Eight Norfolk schools given council warnings over standards
Eight schools in Norfolk have been handed council warnings this year - including four given one of Ofsted’s top two ratings.
Norfolk County Council issued eight warnings to local authority schools in the current academic year, papers from its children’s services committee show.
While the council was not able to give specific reasoning, they said warnings are issued in one of three circumstances - where pupil performance is unacceptably low, where there has been a serious breakdown in school governance or where the safety of pupils or staff is threatened.
The list includes Nightingale Infant and Nursery School, in Taverham, which fell from Ofsted’s top rating, outstanding, to its lowest, inadequate, in May.
It saw the headteacher step down and parents demand answers over the school’s divisive academisation, which is likely to take place in the next few weeks.
Another warning was given to Raleigh Infant School, in Thetford, which was rated inadequate by Ofsted in February. That month, the regional schools commissioner for the area gave permission for it to join the Eastern Multi-Academy Trust.
A spokesperson for Norfolk County Council said: “Ninety percent of Norfolk’s schools are now good or outstanding and we want all children to benefit from the very best education. This means that we will act when we have concerns about the performance at a maintained school. This includes issuing warning notices where standards, safety or leadership and governance are causing concern.”
Winterton Primary and Nelson Infant, in Norwich, were also given warnings. Both are rated requires improvement by Ofsted, and Nelson, given the grading in 2017, was approved to join the Evolution Academy Trust in March.
But the remaining four schools given notices hold either good or outstanding ratings from the watchdog, including Brancaster Primary, graded good in April, and Brisley Primary, rated outstanding in 2011.
While the warnings are not necessarily linked to Ofsted’s outcomes, the watchdog judges leadership, quality of teaching and learning, pupil development and behaviour and outcomes.
At a children’s services committee meeting in May, councillor Tom FitzPatrick questioned whether parents were told about the notices.
Chris Snudden, assistant director for children’s services, said: “Warning notices are issued to governors and we encourage them to share them. Mostly they will do that it and will become public knowledge one way or another. We cannot force them, but we would strongly encourage it.”
Warnings can also be given to academies by the regional schools commissioner.
Pair of schools in federation warned
A pair of schools in the same primary federation were among those handed warning notices.
Parker’s Primary, in Saham Toney, and Caston Primary, both part of the Dove Federation, were told to improve, despite both being rated good by Ofsted since 2013.
Newsletters on the schools’ websites show a new governing body was appointed at the start of February.

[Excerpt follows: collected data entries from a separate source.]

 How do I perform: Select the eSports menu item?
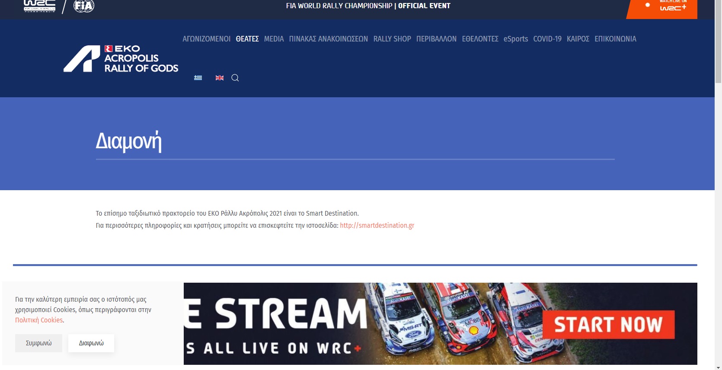click(515, 39)
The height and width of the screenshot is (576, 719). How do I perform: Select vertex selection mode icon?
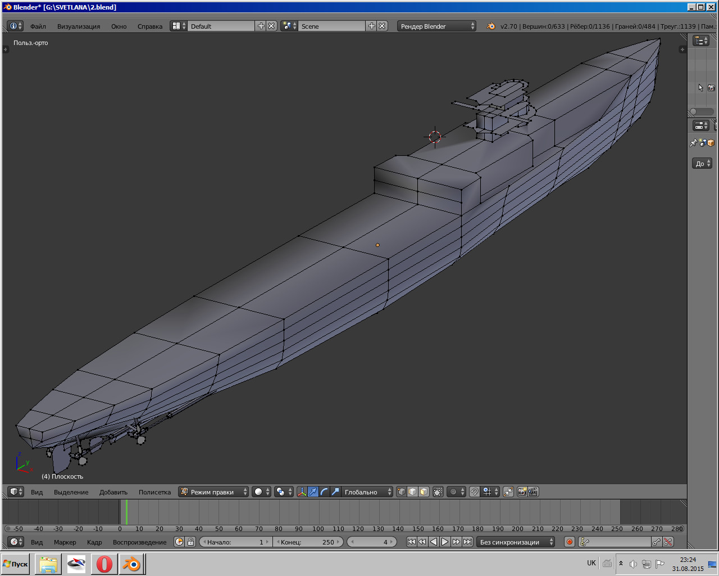401,492
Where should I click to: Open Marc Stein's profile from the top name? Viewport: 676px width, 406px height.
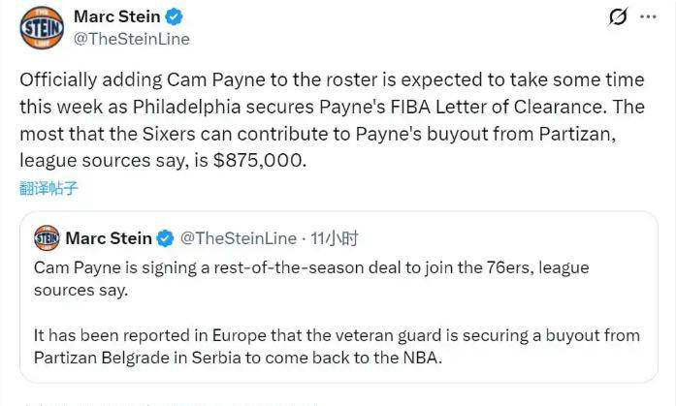coord(115,16)
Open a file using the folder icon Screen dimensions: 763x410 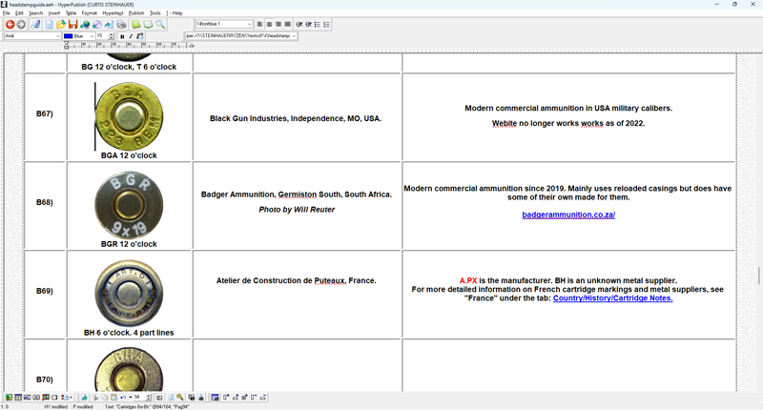pos(61,24)
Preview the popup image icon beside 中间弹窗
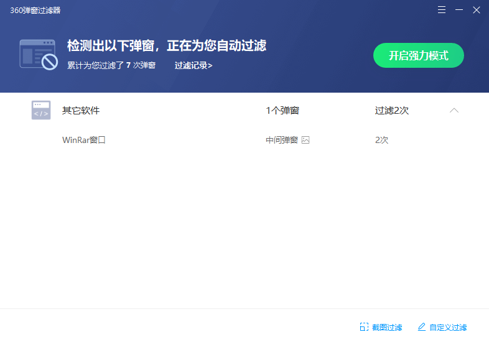Image resolution: width=489 pixels, height=342 pixels. point(305,140)
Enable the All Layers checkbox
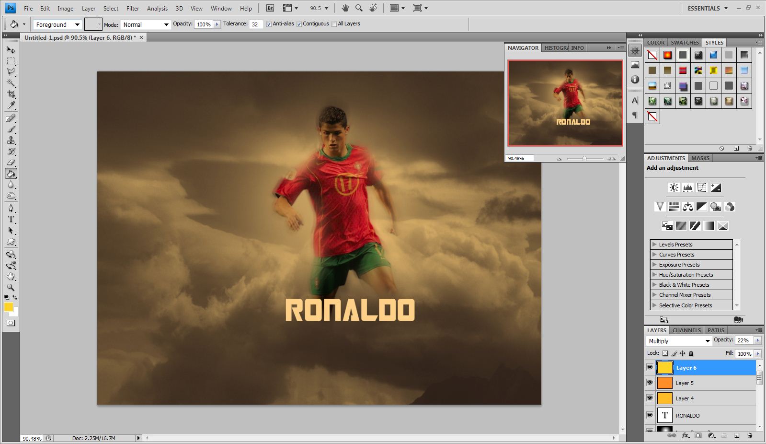766x444 pixels. 334,24
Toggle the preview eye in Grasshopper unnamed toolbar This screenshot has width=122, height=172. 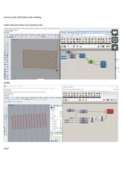(83, 100)
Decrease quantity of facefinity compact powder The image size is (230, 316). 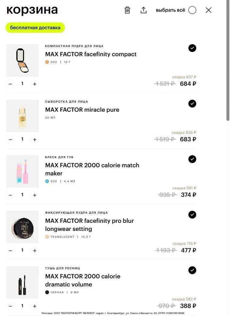pos(10,84)
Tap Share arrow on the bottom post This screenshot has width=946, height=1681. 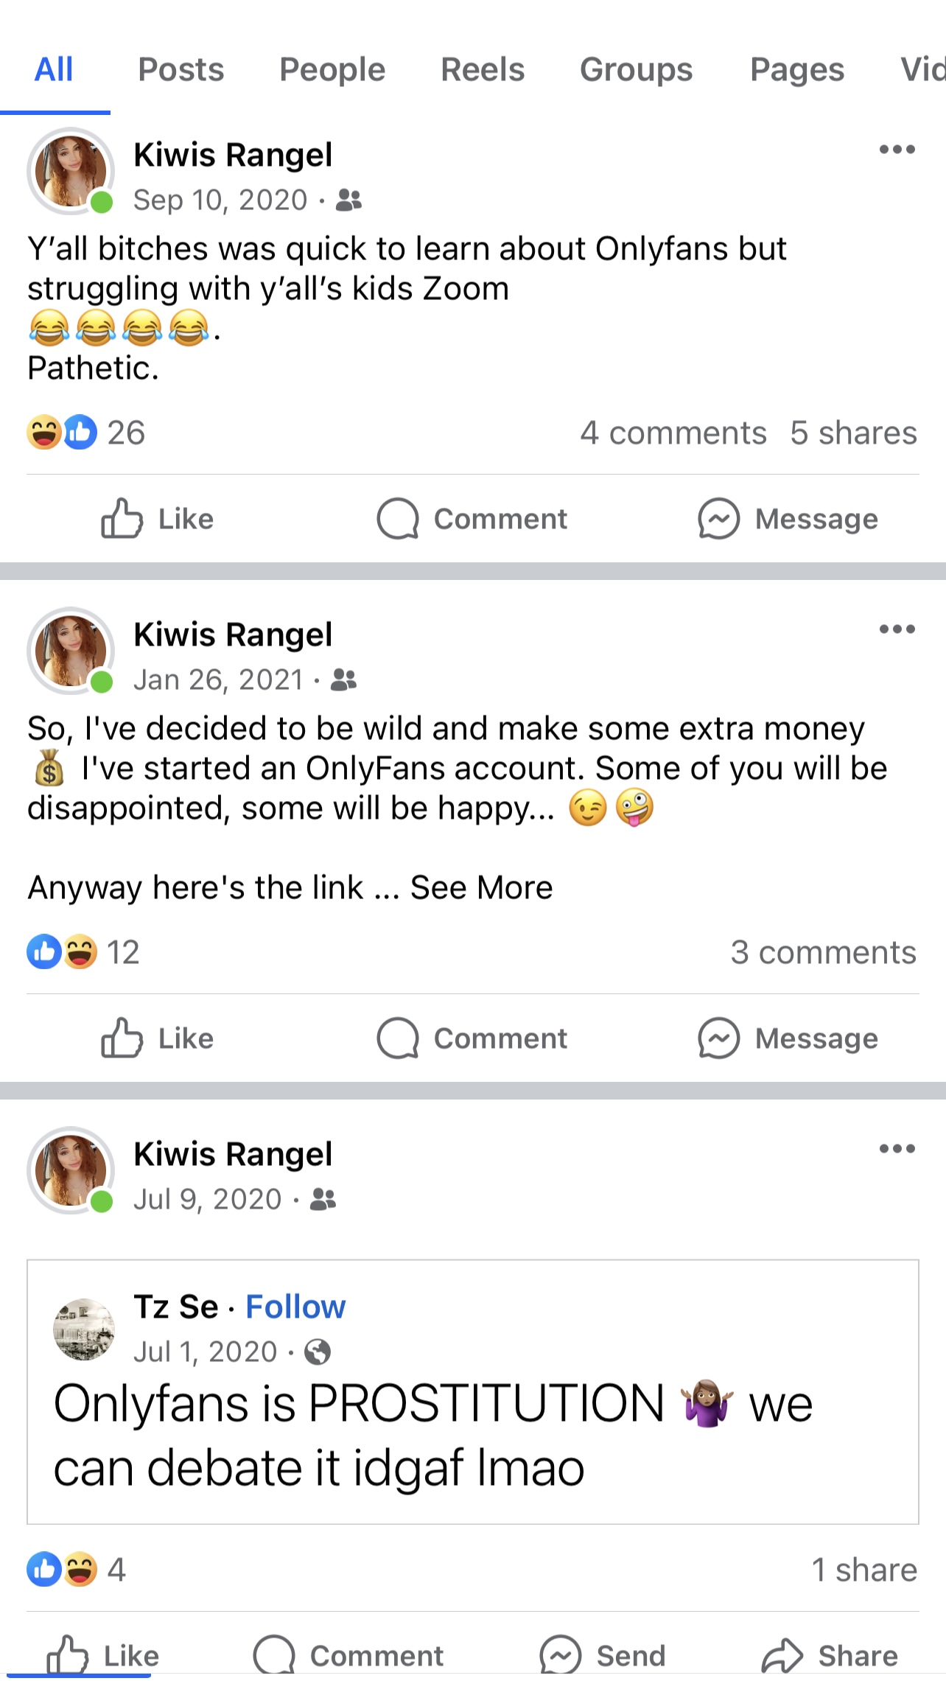(x=782, y=1656)
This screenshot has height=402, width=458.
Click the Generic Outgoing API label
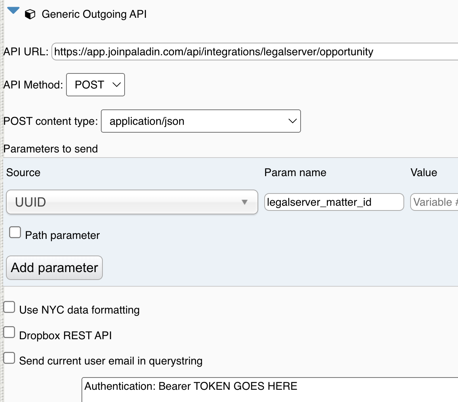[95, 14]
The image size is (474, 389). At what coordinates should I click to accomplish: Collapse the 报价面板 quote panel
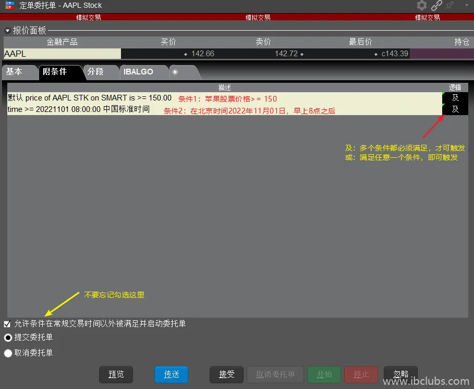point(7,31)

It says: “The governors have started the process of reviewing a number of areas of school life and you will hear more from us about this in the future and also as we implement any changes that are needed. We will also review our changes to ensure they are successful.”
An interim, Pat George, is leading the schools while executive headteacher Cor Dekker is not at the school.

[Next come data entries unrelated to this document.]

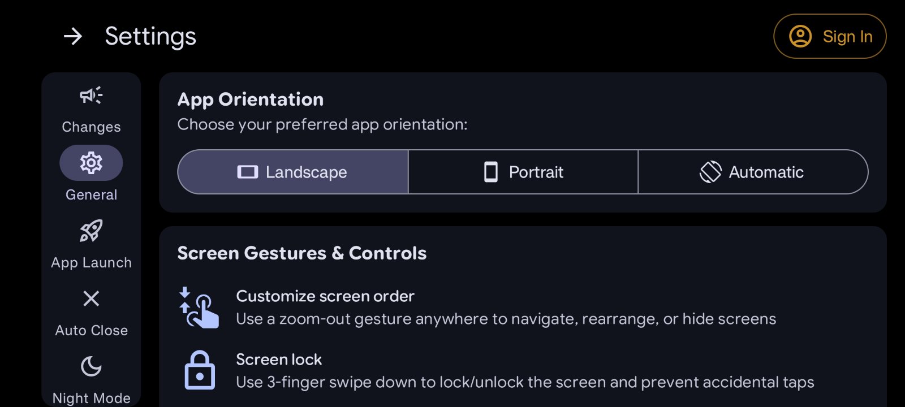Viewport: 905px width, 407px height.
Task: Switch to the Changes tab label
Action: click(x=91, y=127)
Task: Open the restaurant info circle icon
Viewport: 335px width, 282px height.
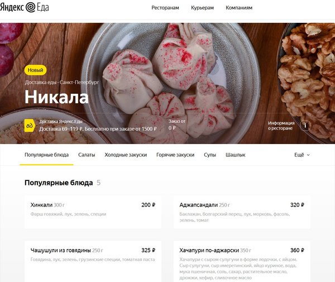Action: (x=305, y=126)
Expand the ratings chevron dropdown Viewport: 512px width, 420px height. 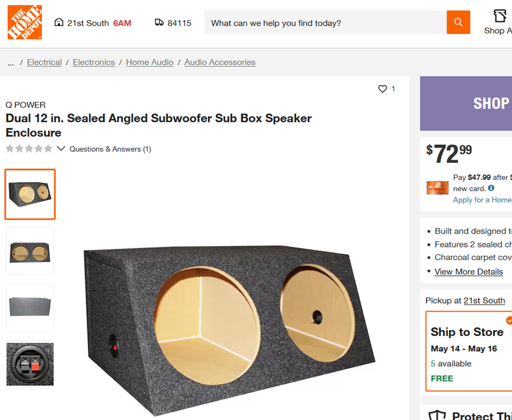point(61,149)
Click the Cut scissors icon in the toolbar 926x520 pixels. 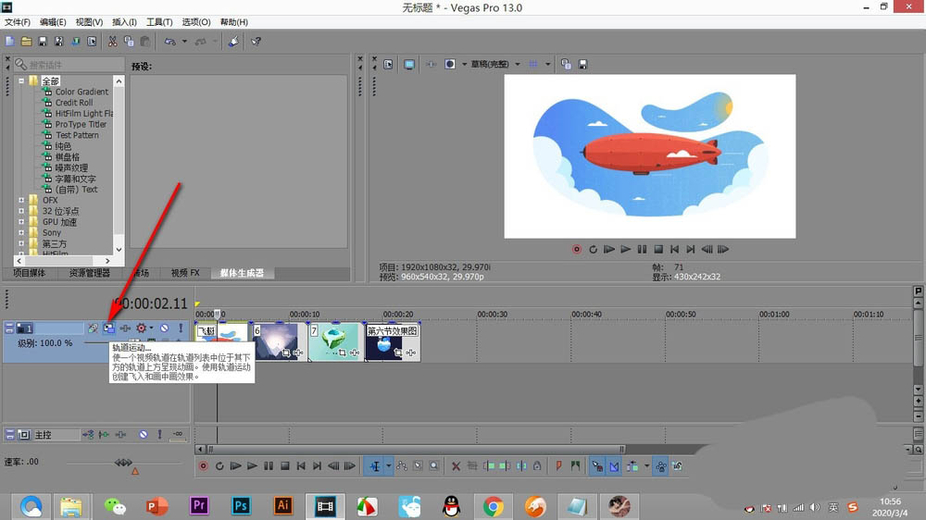click(112, 42)
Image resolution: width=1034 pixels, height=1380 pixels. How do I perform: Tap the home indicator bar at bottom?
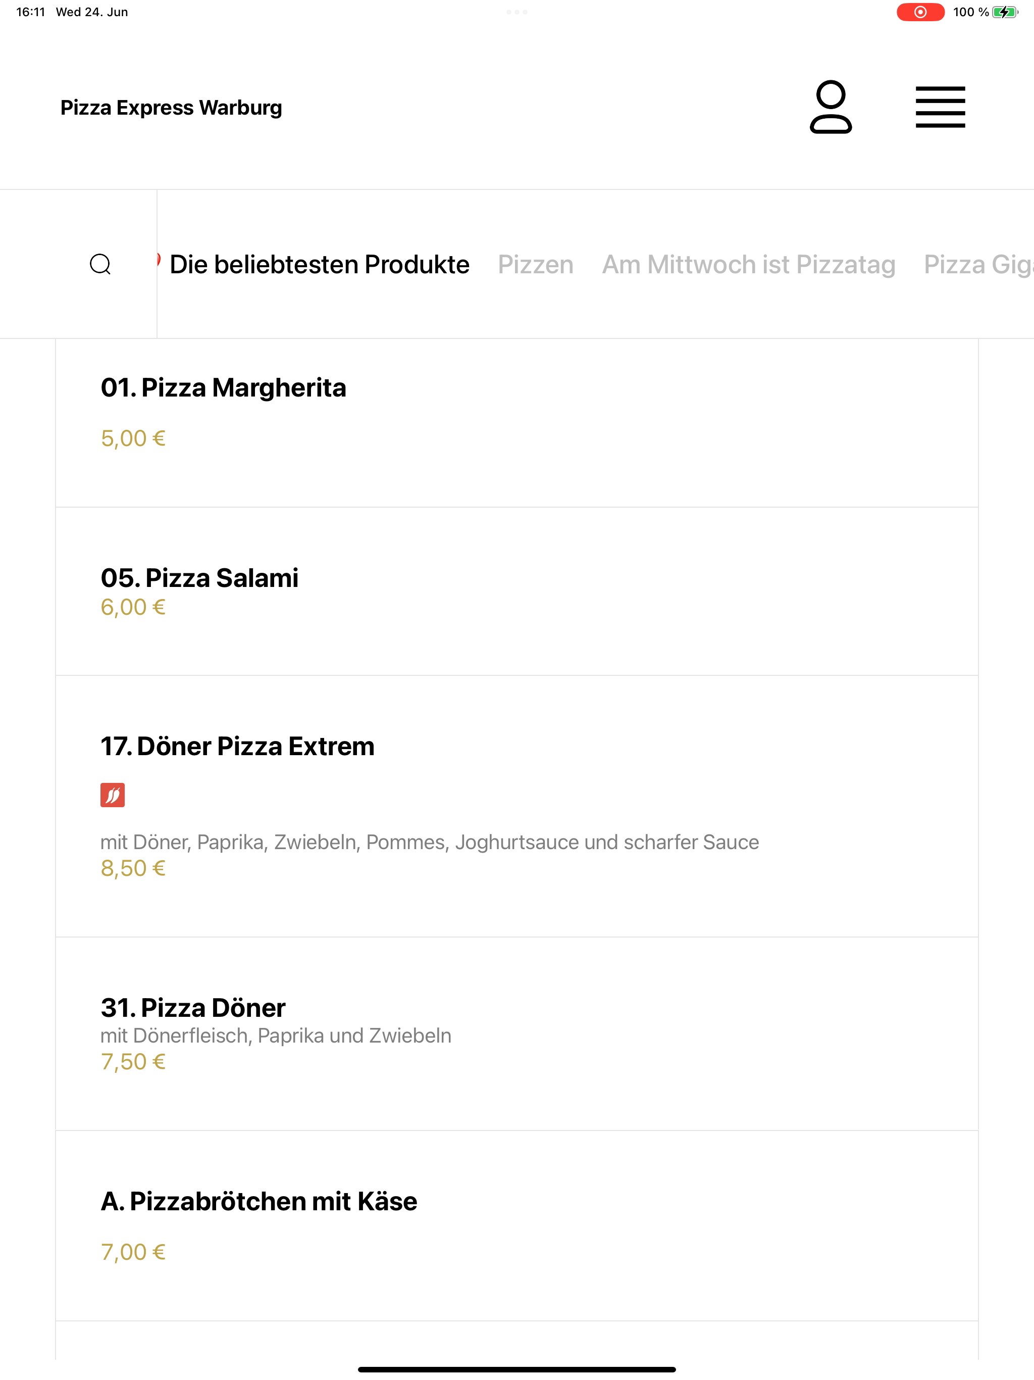517,1369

In a newsletter, the governing body wished him a “speedy recovery”.
The federation was not available for comment.
Improvements have been made
A watchdog has noted improvements made at one of the primaries handed a warning.

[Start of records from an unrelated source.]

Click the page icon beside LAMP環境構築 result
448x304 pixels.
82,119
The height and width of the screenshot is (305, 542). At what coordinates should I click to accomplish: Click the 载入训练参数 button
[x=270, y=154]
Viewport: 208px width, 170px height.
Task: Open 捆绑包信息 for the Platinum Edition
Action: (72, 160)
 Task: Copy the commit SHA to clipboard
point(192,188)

The council issued a notice to Brancaster Primary School months before Ofsted visited the school in April, giving it a grading of good.
But the report noted “rapid improvements” made at the school since the audit by the local authority.
The school’s last year six exam results saw just 17pc of its cohort reach the expected standard in reading, writing and maths.
In the Ofsted report, which confirmed the good rating originally given in 2013, inspectors said the school had faced “considerable change”, with the local authority probe enabling it to rethink how it could improve progress made by pupils at key stage two.
They said: “Your staff are highly committed to the school. They found the local authority audit challenging. However, they acknowledge the rapid improvements they have made since this took place.”
They said a review of governance “that followed the audit” had provided useful pointers for the governing body.